8. Stress-management and mind-body therapies
Simple tools like breathing exercises, mindfulness, yoga, or guided imagery can lower stress, anxiety, and insomnia. The purpose is to help you cope emotionally with diagnosis and treatment. The mechanism is activation of the body’s “rest and relax” system, lowering stress hormones, heart rate, and muscle tension; this may indirectly support immunity and healing.[4]
9. Psycho-oncology and counselling
Professional counsellors and psychologists who understand cancer help with sadness, fear, body-image concerns, and family stress. The purpose is to reduce depression and anxiety and improve coping skills. The mechanism is giving safe space to process emotions and learn practical tools for communication, problem-solving, and resilience.[4]
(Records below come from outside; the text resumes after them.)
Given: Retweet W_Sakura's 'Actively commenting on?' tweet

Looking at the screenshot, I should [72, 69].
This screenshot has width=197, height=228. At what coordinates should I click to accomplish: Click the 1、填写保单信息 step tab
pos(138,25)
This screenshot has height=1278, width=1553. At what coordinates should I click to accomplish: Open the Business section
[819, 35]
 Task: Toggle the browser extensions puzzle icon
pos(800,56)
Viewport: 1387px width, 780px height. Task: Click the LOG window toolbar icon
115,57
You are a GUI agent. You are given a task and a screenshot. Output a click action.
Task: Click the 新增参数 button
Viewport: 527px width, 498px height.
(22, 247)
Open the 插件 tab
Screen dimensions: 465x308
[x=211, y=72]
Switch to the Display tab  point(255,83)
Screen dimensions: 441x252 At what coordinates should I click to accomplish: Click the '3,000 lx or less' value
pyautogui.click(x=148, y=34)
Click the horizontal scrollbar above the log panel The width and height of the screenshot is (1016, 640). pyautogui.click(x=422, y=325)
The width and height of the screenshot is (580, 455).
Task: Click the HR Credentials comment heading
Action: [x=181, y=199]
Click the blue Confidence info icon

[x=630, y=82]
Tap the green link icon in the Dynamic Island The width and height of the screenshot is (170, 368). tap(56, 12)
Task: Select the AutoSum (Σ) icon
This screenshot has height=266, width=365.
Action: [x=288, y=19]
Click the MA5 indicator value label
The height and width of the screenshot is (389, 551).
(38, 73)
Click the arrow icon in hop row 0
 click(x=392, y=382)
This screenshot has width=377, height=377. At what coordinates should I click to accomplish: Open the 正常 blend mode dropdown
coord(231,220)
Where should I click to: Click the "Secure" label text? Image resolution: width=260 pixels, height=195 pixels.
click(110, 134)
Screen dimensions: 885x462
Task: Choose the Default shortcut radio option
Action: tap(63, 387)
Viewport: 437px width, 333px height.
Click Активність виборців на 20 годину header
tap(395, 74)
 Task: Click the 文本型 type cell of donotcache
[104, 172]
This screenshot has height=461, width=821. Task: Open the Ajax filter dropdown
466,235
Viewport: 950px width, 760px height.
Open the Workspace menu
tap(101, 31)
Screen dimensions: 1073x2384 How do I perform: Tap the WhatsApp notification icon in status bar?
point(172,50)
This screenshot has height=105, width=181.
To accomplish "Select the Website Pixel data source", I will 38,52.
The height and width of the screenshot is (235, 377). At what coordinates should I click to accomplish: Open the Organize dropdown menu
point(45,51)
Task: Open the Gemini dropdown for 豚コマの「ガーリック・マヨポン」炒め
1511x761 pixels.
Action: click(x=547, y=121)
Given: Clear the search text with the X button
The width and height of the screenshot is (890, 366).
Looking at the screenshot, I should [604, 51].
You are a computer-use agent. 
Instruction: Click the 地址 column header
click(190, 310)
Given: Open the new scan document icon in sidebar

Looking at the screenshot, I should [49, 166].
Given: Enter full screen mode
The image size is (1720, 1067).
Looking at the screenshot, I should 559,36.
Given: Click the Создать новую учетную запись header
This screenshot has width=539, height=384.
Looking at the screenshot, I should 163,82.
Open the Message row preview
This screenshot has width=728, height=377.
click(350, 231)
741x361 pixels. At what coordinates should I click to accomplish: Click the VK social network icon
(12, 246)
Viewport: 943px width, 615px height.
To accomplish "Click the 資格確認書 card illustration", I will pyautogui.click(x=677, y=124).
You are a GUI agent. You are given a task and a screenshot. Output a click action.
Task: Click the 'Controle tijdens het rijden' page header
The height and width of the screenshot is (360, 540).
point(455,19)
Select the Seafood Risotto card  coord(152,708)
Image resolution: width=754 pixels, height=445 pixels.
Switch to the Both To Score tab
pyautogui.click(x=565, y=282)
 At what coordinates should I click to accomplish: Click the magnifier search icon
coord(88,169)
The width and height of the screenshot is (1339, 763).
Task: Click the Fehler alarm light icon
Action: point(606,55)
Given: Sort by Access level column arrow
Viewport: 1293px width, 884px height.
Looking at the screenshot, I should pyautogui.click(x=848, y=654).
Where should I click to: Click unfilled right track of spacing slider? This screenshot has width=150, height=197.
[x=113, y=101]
10. Non-drug pain-management strategies
Techniques such as gentle physiotherapy, massage by trained providers, heat or cold packs, positioning, and relaxation exercises can reduce pain. The purpose is to minimize the need for high-dose pain medicines where possible. These methods work by relaxing muscles, improving blood flow, and reducing the brain’s focus on pain signals.[4][5]
11. Fatigue-management and energy-conservation training
Cancer-related fatigue is very common. Occupational therapists teach you how to pace activities, plan rest breaks, and prioritize tasks. The purpose is to help you still do meaningful daily activities without “crashing.” The mechanism is smarter use of limited energy and prevention of de-conditioning from over-resting.[4]
12. Physical therapy and post-surgery rehabilitation
After kidney surgery, you may have weakness, stiffness, or trouble with bending and lifting. Physical therapists guide safe exercises for the core, back, and legs, plus breathing exercises. The mechanism is rebuilding muscle strength and flexibility, improving balance, and lowering the risk of blood clots and chest infections.[1]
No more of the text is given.